Irish women’s golf has gone through many ups and downs over the years but there has nearly always been a big star to keep things ticking over from a Philomena Garvey or Clarrie Reddan to a Mary McKenna or a Maureen Madill.
Now, it seems, we have a plethora of top players including the world’s No 1 amateur in Leona Maguire. But it doesn’t stop there.
The future looks bright and thanks to the efforts of the ILGU’s High Performance panel, we head into the height of the summer season with high hopes of making a winning impact on the international scene for the first time since McKenna, Madill, Clare Hourihane and Eavan Higgins were joined by the Wickham sisters Phil and Carol in winning the 1983 European Ladies Team Championship at Royal Waterloo.
Thirty-two years is a long time ago, but there are compelling reasons to believe that Ireland’s women golfers can match the recent brilliance of the men, who won the Home Internationals last year and finished second in the Europeans to Spain.
At least that’s the feeling Olivia Mehaffey has about her Irish team mates and the great strides made over the past 12 months and as she counts down to the European Ladies Team Championship at Helsingør Golf Club in Denmark from July 7-11.
Quite apart from the obvious brilliance of Leona Maguire, Mehaffey has emerged as the next big thing thanks to three early season wins and last week’s run to the semi-finals of the Ladies’ British Open at Portstewart, where she fell to her future US college team mate, the Swede Linnea Strom.
With seven of the 10 Irish entrants making the matchplay stages and three going as far as the last 16 —Ireland was the only “Home” nation to make that stage of the competition — we are clearly doing something right.
"We have got a strong team this year - the Irish ladies, we’ve really stepped it up, and a lot of that is down to our High Performance programme,” says Olivia, who is destined for Arizona State University at the end of next year.
“And it’s great to have Leona back. She is going to be an absolutely massive asset to our Europeans team.”
The 15-strong ILGU High Performance panel now meets every six weeks with manager David Kearney and his team of expert coaches from fitness and nutrition specialist Robbie Cannon to psychologist Dr Lee-Ann Sharpe, physiotherapist Sharon Morris, short game and long game coach Chris Jelly and putting guru Donal Scott.
Mehaffey has certainly reaped the benefits, winning the Irish Girls Under 18 Open Strokeplay for the third year in a row and then going on to complete a hat-trick of victories with wins in the prestigious Helen Holm Scottish Open Stroke Play and the Welsh Ladies Open Stroke Play Championships in successive weeks.
She puts a lot of her success down to the fitness work she’s done with Cannon and that bodes well for the rest of the Irish team as we head into the meat of the season. .
The same could be said for her fitness, which has improved so much under Cannon that she’s now hitting the ball high for the first time in her life.
“Robbie is great and I honestly think that’s made the difference this year,” Mehaffey says of her fitness. “My ball striking is so much better. I am hitting it higher when it was low before and it’s make such a big difference to by ball flight.
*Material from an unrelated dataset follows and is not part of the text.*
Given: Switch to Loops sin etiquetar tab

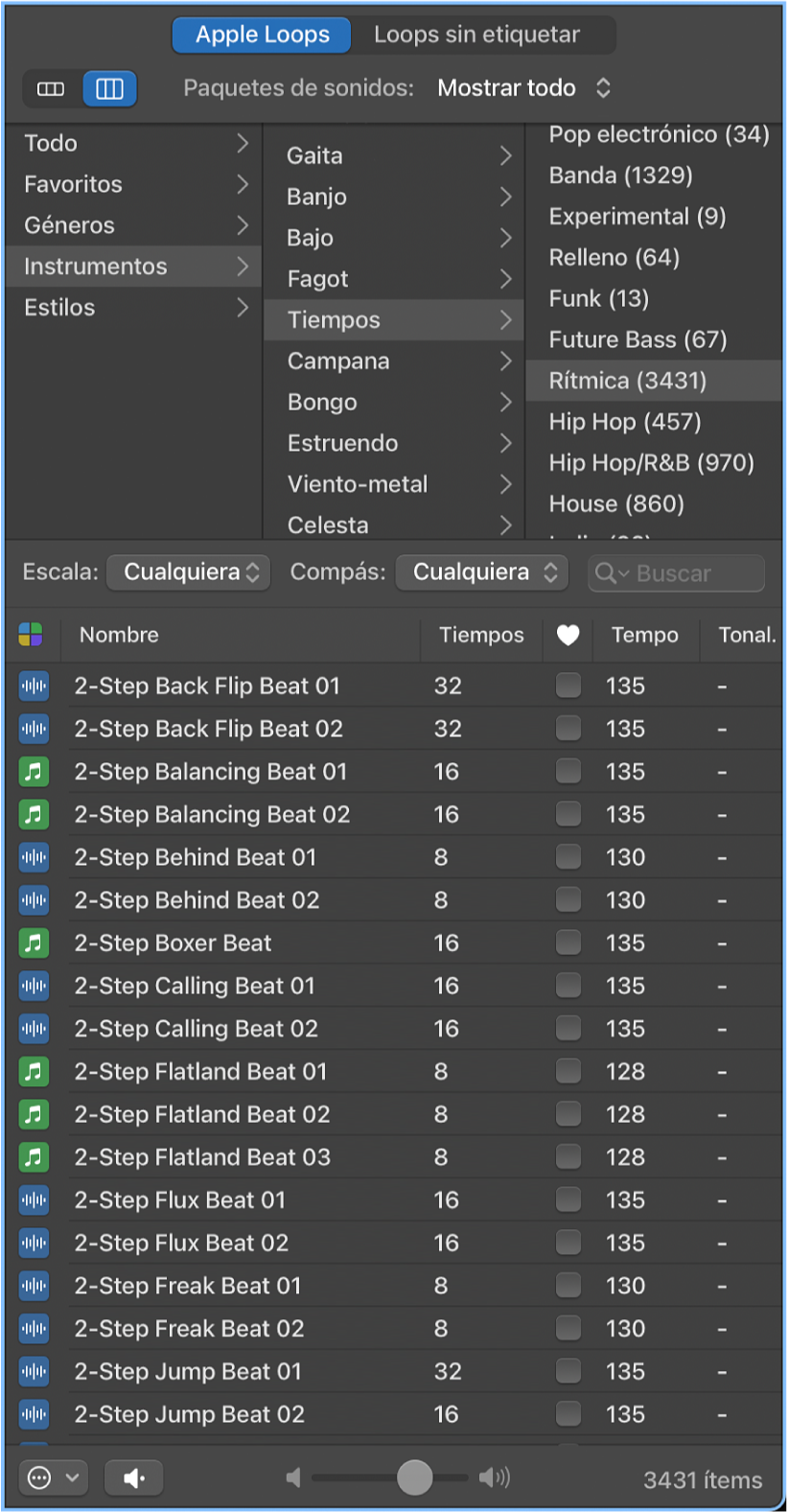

“I have been able to get on the inside and play a draw instead of always being over the top and low. Before I always hit over the top and I literally spent four years trying to stop and I couldn’t do it.
“My angle of attack was really steep as well but just working this year it has come down and I stopped looking at it. Then I just noticed that with all the work I had done, it had come down naturally without doing anything to my swing.”
Certain now to make the world’s Top 100 when the World Amateur Golf Ranking is updated at midday tomorrow (Wed), she’s determined to push and finish the season strongly for a change.
“I always seem to start my season well and not finish it as strongly, so I am going to stay in top of everything and keep up with my practice and be more consistent this year," she vows.
As for Portstewart, she says: “I think I’ll look back and I’ll be really happy. Right now I am disappointed because I was so close. But I went way beyond my expectations and Linnea is so good, I knew I had to play really well to beat her. She had a lot of birdies and she was really impressive. She was at a different standard really.
“Playing with her at Arizona State is going to work wonders for my game when I join her there in another couple of years.”
The irish Ladies Close Championship at magnificent Rosapenna is next on the agenda for Mehaffey followed by the Vagliano Trophy match with Continental Europe at Malone.
With Lisburn’s Paula Grant making it into the quarter-finals at Portstewart and with so many talented teenagers on the rise, including Junior Vagliano Trophy bound Mairead Martin from Killarney and Lurgan’s Annabel Wilson, the future looks bright for irish women’s golf.